In an emergency press conference that smelled faintly of gin and desperation, HM Treasury today condemned US sanctions on a Rwandan gold refinery as a direct threat to the supply chains of the City of London. The offending refinery, owned by a man whose name sounds suspiciously like the villain in a forgotten Bond film, has been accused of funnelling gold from conflict zones in the Democratic Republic of Congo. The Treasury, apparently enraged that someone else dared to sanction something their gold traders were already laundering, released a statement oozing with diplomatic fury.
'These unilateral measures,' the statement hissed, 'undermine the multilateral rules-based order, and more importantly, they threaten the delicate ecosystem of tax-dodging, status-symbol-peddling, and offshore-account-stuffing that makes London the glittering jewel of global finance.' The City, of course, responded with its usual blend of hysteria and finger-pointing. 'This is a disaster for the gold futures market,' wailed a man in a pinstriped suit who spends his life staring at a screen of meaningless numbers.
'Without Rwandan gold, how will we continue to launder the proceeds of oligarchs and warlords?

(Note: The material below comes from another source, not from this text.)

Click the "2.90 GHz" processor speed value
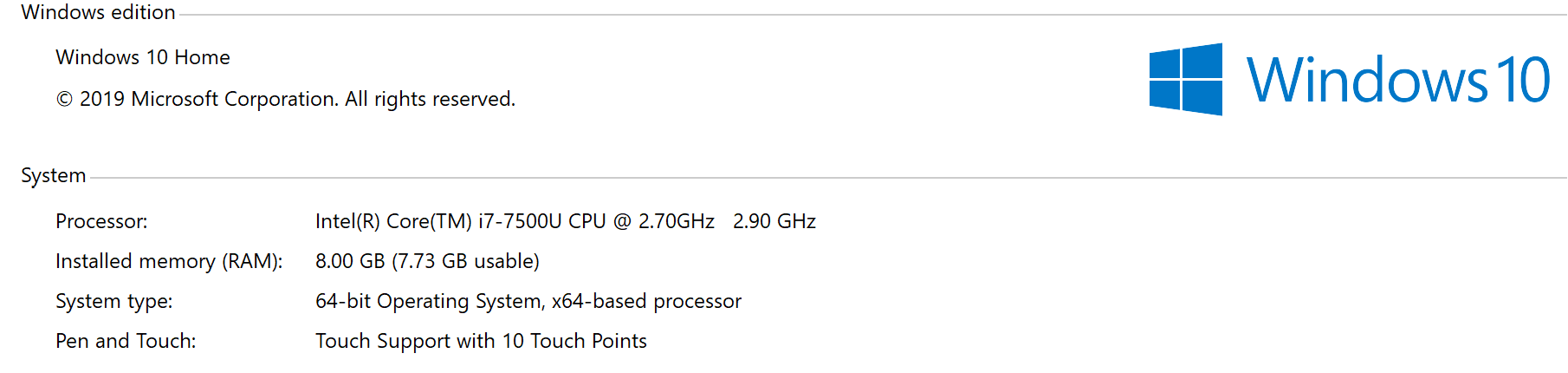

It's a complete breakdown of civilisation as we know it.' The Treasury's condemnation is particularly rich given that Britain has spent the past few years positioning itself as a global hub for ethical gold trading, which is a bit like claiming to be a centre for ethical glue-sniffing.
The government has even set up a 'Gold Integrity Taskforce' which meets once a month to eat biscuits and nod solemnly before returning to the pub. Meanwhile, the actual gold in question probably has more blood on it than a Shakespearean tragedy. The US sanctions target African Gold Refinery, a facility in Rwanda that has been accused of smelting gold from conflict-ridden areas of the DRC.
The Treasury's complaint seems to boil down to this: 'We had a perfectly good system of laundering this gold through our refineries in London, and now the Americans have gone and ruined it with their pesky sanctions.' In a truly heroic moment of cognitive dissonance, a Treasury source whispered to reporters, 'We must remind our American friends that the City of London operates on a principle of transparency and ethical sourcing. It's just a coincidence that so much conflict gold happens to end up here.
' The source then adjusted his monocle and vanished into a cloud of cigar smoke. The real comedy, of course, is that the sanctions are unlikely to have any real effect. The gold will simply flow through another refinery in another country, perhaps with a slightly different label.
The City will continue to buy it, the Treasury will continue to pretend to regulate it, and the blood diamonds of the 21st century will continue to adorn the necks of celebrities who have no idea where they came from. But at least the Treasury has made its position clear: nobody sanctions London's supply chains without a fight, especially not when those supply chains involve such lovely, shiny, conflict-free gold.